Philodromus, commonly called running crab spider, is a genus of crab spiders. Various species can be found throughout the entire northern hemishere and the United States.
Running crab spider description
The Running Crab spider is usually a brown or a gray color with very little markings if any. The second pair of legs on the Running Crab Spider is always longer than the rest of the legs. In the picture above, however, it seems this one lost the second leg on its left side. It is a common occurrence in the spider world as they will often let a leg be taken to escape a battle alive and they will usually grow a new one back.

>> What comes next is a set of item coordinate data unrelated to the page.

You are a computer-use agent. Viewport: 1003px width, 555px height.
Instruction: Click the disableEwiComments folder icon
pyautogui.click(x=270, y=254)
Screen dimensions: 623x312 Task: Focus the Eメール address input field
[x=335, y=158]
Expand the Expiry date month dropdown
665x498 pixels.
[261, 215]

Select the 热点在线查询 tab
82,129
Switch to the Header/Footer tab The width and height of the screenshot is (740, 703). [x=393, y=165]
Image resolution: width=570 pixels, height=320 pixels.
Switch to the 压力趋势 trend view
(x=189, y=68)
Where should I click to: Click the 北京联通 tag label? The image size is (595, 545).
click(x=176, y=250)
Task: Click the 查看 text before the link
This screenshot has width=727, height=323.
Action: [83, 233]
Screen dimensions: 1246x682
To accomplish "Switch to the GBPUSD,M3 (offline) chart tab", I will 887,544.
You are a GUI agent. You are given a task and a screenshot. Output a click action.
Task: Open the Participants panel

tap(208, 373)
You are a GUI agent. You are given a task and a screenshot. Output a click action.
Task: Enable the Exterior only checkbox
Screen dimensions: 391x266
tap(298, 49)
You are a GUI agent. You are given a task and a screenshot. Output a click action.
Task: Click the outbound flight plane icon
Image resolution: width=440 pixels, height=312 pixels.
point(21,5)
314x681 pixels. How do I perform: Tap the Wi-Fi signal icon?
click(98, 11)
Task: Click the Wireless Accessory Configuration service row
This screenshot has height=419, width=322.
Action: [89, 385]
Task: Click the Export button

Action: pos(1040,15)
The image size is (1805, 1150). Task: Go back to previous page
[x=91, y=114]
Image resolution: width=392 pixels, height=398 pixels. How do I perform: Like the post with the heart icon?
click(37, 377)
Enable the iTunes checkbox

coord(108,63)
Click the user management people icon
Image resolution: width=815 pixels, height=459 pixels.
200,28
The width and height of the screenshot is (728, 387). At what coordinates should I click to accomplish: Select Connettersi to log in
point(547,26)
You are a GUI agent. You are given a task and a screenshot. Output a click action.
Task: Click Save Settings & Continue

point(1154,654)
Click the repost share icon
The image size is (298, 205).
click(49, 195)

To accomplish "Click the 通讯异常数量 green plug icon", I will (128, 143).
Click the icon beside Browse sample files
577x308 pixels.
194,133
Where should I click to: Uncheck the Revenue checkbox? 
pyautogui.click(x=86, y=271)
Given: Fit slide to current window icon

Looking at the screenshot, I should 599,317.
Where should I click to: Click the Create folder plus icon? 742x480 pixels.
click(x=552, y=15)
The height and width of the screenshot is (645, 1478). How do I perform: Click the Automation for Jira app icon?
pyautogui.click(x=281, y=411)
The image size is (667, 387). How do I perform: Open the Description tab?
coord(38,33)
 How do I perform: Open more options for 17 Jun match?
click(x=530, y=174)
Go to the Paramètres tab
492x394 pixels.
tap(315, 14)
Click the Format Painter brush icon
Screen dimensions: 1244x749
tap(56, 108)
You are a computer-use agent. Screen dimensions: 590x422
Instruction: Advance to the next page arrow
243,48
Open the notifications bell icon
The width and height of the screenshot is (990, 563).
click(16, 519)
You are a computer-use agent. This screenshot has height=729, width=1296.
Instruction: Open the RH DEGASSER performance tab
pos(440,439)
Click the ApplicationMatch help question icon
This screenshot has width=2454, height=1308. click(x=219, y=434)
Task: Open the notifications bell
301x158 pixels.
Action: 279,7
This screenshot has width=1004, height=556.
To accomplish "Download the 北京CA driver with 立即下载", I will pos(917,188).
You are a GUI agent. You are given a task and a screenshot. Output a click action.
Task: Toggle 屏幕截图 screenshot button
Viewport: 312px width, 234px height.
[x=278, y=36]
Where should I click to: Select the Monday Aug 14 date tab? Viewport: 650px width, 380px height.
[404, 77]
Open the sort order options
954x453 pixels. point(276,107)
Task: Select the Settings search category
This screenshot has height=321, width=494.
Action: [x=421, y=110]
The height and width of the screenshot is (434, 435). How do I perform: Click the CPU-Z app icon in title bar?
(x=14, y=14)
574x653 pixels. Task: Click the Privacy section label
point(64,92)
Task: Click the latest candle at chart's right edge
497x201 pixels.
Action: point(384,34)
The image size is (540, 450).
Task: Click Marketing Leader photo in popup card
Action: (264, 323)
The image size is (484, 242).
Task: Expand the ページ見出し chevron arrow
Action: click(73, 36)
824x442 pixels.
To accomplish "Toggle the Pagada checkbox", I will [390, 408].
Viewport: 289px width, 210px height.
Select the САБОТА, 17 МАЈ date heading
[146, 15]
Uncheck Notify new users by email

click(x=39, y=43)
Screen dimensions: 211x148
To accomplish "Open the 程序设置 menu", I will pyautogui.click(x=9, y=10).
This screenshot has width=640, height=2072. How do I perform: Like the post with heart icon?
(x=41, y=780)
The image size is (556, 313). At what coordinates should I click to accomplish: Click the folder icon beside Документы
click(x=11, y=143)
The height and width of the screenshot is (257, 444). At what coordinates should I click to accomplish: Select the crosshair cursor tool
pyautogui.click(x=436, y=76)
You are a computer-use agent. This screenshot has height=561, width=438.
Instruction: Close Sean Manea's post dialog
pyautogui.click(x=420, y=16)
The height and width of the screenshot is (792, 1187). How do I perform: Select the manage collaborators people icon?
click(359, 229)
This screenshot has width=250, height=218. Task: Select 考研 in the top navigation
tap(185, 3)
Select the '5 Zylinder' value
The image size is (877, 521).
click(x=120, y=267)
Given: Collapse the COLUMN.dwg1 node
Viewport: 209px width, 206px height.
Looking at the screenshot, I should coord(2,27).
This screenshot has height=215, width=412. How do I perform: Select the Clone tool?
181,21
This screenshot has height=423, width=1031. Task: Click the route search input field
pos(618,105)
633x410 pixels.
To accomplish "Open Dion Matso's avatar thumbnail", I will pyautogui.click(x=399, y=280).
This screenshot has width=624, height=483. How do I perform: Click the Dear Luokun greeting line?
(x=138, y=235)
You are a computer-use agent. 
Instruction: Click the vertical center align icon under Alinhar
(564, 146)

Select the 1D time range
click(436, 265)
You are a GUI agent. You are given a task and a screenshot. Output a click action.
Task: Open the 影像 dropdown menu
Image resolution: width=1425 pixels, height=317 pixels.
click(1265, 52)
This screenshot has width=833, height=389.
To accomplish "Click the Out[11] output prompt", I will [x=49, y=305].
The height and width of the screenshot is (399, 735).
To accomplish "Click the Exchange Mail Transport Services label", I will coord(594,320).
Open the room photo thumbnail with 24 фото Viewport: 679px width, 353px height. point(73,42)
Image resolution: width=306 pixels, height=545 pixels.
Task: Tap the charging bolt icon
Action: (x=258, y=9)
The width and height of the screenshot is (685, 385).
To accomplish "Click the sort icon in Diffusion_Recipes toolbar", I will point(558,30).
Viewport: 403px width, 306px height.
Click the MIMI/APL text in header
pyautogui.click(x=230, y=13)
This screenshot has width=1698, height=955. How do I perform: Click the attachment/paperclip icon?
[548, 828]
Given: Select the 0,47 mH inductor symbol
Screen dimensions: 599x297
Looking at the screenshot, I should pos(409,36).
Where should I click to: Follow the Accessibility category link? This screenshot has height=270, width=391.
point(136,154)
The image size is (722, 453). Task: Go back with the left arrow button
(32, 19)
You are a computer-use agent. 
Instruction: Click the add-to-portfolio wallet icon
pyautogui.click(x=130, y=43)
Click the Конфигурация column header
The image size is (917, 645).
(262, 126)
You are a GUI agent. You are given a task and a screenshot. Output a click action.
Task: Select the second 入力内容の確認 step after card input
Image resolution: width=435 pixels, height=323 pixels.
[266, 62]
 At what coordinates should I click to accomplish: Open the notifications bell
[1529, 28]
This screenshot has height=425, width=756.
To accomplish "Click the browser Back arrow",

The body will reach up to about 3/4 of an inch (19mm) and with the legs included may be around 1 ½ inches (38mm).
The Running Crab Spider is a hunter spider. It does not use a web to catch prey. The only time they spin webs is to make egg sacs and to lay drag-lines in case they fall.
The bite of the Running Crab Spider usually results in some local pain and swelling. On a rare occasion, it can cause prolonged pain, inflammation and headache. Sometimes, a bite of the running crab spider can even lead to vomiting and irregular pulse rate. However, this is rare enough that they fall under the Low Risk category.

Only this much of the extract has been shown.